Cyclic Voltammetry of the Electron Transfer Reaction between Bis(cyclopentadienyl)iron in 1,2-Dichloroethane and Hexacyanoferrate in Water

Abstract

The electron transfer (ET) reaction between bis(cyclopentadienyl)iron(II) ([Fe^II(C₅H₅)₂]) in 1,2-dichloroethane (1,2-DCE) and hexacyanoferrate redox couple ([Fe^II/III(CN)₆]^4-/3-) in water (W) at the interface has been studied by using cyclic voltammetry. The voltammetric results can be explained well by a theoretical equation for the so-called IT-mechanism, in which a homogeneous ET reaction between [Fe(C₅H₅)₂] (partially distributed from 1,2-DCE) and [Fe(CN)₆]^3- takes place in the W phase and the resultant [Fe(C₅H₅)₂]⁺ ion is responsible for current passage across the interface.
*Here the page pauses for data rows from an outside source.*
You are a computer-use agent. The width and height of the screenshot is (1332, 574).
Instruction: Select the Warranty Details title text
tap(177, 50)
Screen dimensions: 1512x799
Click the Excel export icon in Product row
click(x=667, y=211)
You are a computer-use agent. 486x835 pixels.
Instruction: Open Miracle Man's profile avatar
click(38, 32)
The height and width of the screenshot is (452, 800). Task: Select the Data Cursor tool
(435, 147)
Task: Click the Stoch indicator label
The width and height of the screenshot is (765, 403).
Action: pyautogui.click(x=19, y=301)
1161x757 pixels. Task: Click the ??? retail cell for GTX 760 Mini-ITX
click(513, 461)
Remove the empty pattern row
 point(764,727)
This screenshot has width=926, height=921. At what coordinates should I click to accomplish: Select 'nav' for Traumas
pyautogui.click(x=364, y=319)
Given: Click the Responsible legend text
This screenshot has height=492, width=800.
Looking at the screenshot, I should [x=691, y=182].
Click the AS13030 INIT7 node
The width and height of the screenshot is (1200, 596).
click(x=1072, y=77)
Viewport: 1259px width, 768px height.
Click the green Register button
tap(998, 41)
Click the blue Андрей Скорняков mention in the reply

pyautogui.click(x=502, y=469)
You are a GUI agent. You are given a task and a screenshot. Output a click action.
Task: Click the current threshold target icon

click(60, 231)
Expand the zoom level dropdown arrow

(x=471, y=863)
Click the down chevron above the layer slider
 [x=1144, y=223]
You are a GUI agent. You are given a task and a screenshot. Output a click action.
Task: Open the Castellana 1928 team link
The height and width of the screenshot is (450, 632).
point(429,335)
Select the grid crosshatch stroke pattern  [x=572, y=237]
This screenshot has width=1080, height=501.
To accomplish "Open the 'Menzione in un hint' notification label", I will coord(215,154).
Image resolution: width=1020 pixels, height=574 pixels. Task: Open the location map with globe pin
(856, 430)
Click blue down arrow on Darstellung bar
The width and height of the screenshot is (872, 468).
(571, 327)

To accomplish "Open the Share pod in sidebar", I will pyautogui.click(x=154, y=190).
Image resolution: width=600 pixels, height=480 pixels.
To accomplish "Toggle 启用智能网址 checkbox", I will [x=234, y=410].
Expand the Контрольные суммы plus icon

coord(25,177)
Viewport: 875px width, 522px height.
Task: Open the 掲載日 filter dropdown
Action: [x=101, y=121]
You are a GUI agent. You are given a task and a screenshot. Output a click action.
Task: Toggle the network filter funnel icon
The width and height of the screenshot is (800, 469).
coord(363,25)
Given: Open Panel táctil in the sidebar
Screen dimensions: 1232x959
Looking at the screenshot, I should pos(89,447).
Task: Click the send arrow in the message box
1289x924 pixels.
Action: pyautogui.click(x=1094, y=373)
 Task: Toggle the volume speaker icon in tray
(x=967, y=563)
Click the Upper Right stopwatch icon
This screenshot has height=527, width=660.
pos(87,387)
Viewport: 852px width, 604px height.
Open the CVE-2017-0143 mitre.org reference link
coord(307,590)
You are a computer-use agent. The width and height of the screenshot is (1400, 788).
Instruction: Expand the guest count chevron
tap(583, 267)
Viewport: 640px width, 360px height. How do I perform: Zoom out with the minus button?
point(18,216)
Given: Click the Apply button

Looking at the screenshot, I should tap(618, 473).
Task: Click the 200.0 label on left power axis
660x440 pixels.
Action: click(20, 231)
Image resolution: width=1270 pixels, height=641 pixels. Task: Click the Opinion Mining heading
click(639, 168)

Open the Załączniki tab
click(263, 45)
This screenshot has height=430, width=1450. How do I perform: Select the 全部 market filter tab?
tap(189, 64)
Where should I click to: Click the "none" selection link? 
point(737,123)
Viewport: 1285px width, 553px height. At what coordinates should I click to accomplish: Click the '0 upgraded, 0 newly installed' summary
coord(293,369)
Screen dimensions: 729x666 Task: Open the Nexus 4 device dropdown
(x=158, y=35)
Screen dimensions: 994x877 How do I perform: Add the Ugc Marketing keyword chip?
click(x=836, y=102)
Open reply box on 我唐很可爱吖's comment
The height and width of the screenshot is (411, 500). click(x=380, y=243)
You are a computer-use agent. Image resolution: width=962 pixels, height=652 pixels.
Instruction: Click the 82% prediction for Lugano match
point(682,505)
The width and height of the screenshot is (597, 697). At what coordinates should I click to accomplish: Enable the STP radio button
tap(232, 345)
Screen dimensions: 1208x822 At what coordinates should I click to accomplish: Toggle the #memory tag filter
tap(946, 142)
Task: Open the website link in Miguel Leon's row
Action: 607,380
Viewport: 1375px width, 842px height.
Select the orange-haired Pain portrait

The forward rate constant of the homogeneous ET reaction, [Fe(C₅H₅)₂] + [Fe(CN)₆]^3- = [Fe(C₅H₅)₂]⁺ + [Fe(CN)₆]^4- in W phase, k_f^IT, was determined to be (2.9 ± 2.2)× 10¹⁰ M^-1 s^-1, which was in good agreement with k_f^IT = (3.2 ± 2.0)× 10¹⁰ M^-1 s^-1, which had been determined by using normal-pulse voltammetry.